Only an exact repetition of the lines from the one holding "This screenshot has width=870, height=510." to the end of the data is wanted, with pictures left out.

'''

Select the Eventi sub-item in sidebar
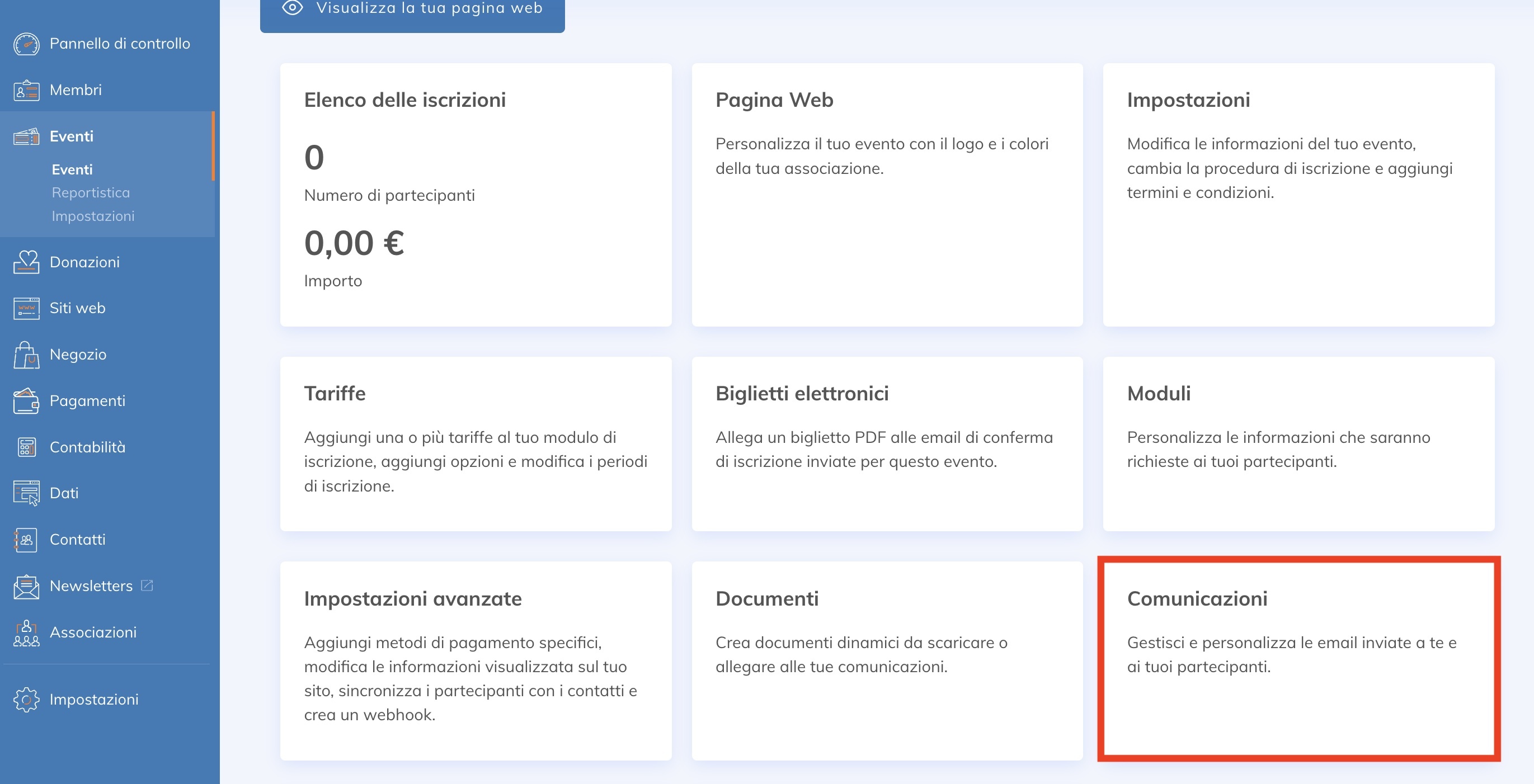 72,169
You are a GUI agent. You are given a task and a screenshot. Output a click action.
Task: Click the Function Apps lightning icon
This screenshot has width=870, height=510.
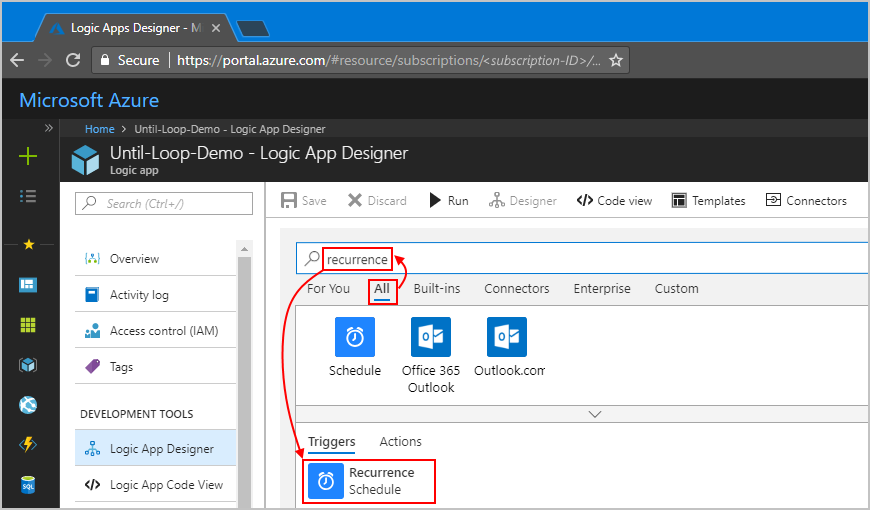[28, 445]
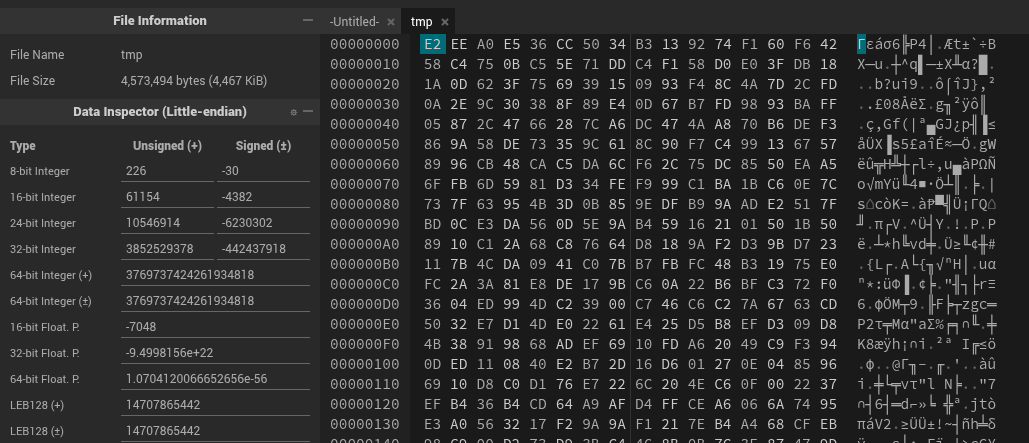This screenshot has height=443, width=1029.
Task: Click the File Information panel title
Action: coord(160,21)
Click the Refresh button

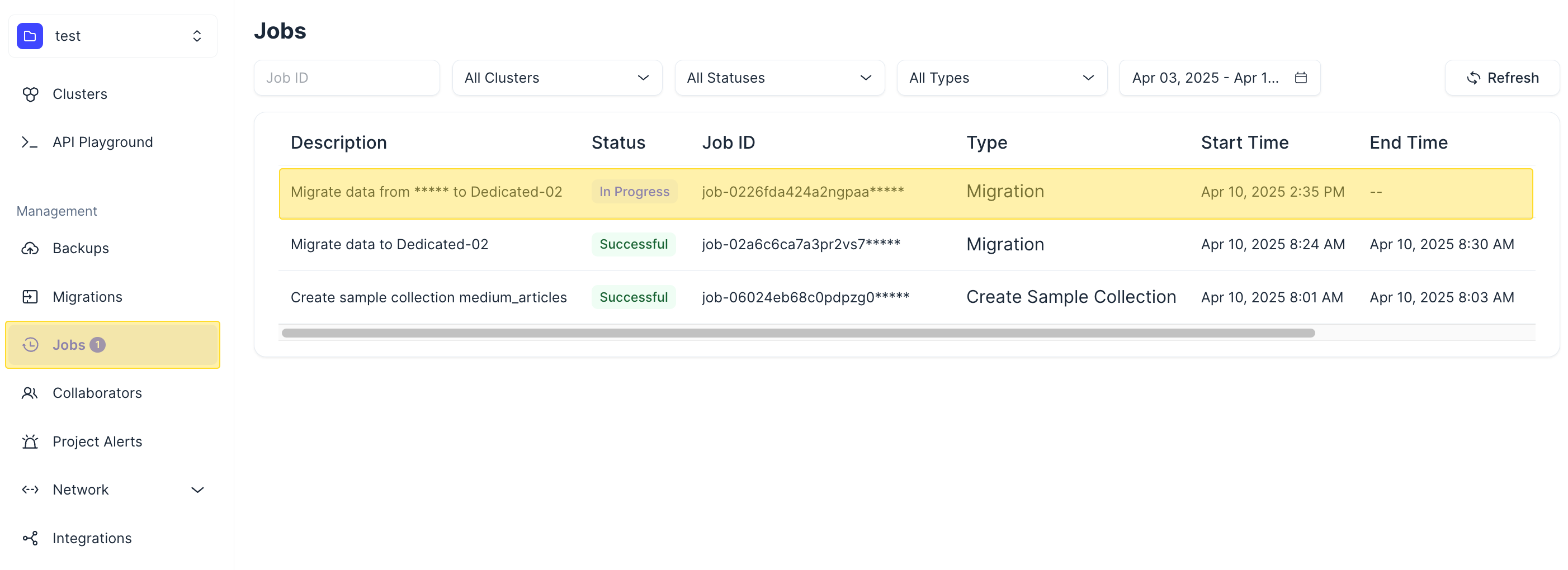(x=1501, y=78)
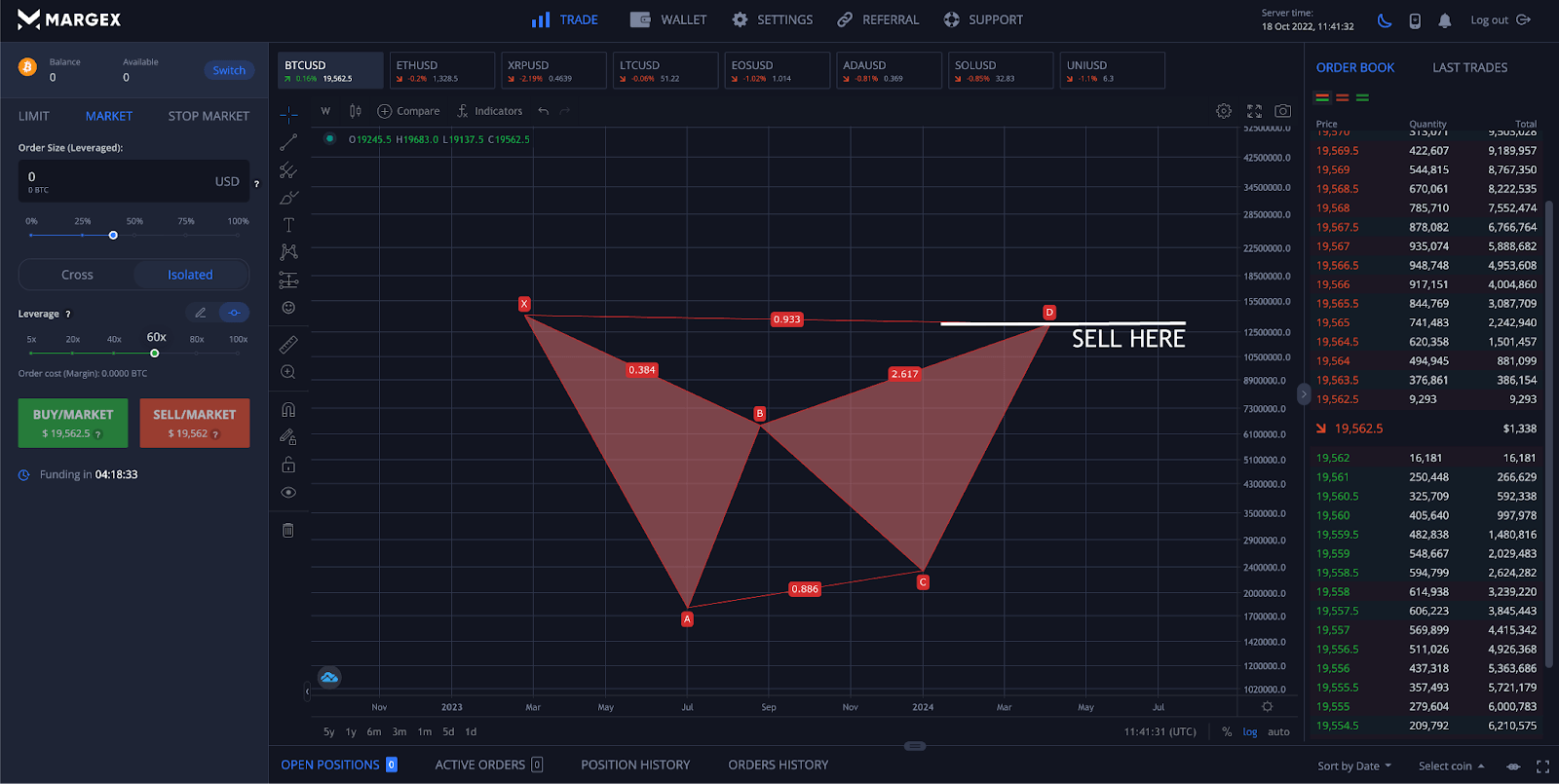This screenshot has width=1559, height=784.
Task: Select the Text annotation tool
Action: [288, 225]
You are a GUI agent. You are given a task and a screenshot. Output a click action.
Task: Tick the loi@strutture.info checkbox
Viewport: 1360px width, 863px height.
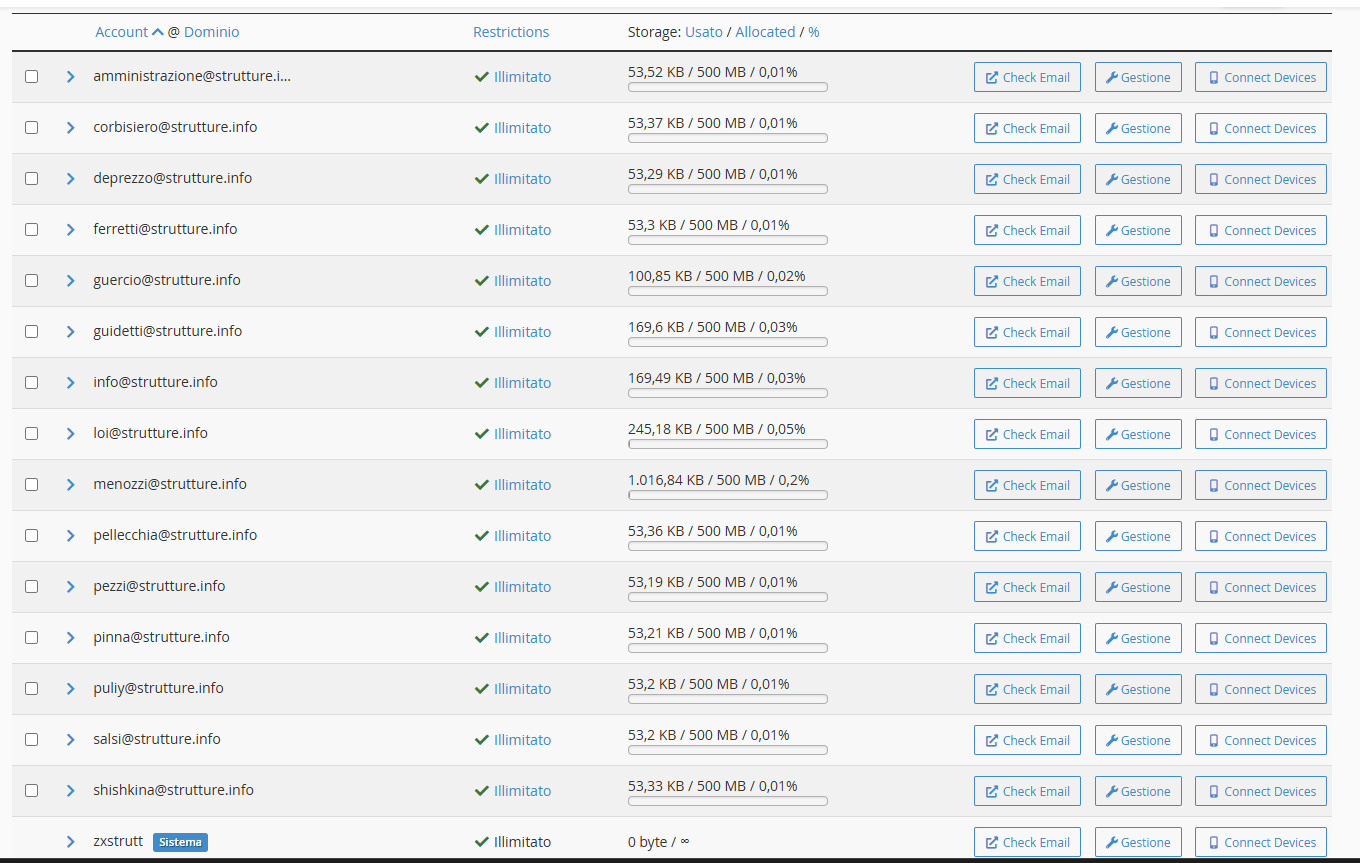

'''

## Response box
This screenshot has width=870, height=510.
[28, 445]
This screenshot has height=443, width=1029.
Task: Click the File Information panel title
Action: coord(160,21)
Click the Refresh button

(x=1501, y=78)
This screenshot has width=1559, height=784.
Task: Select the Text annotation tool
Action: [288, 225]
You are a GUI agent. You are given a task and a screenshot. Output a click action.
Task: Tick the loi@strutture.info checkbox
Viewport: 1360px width, 863px height.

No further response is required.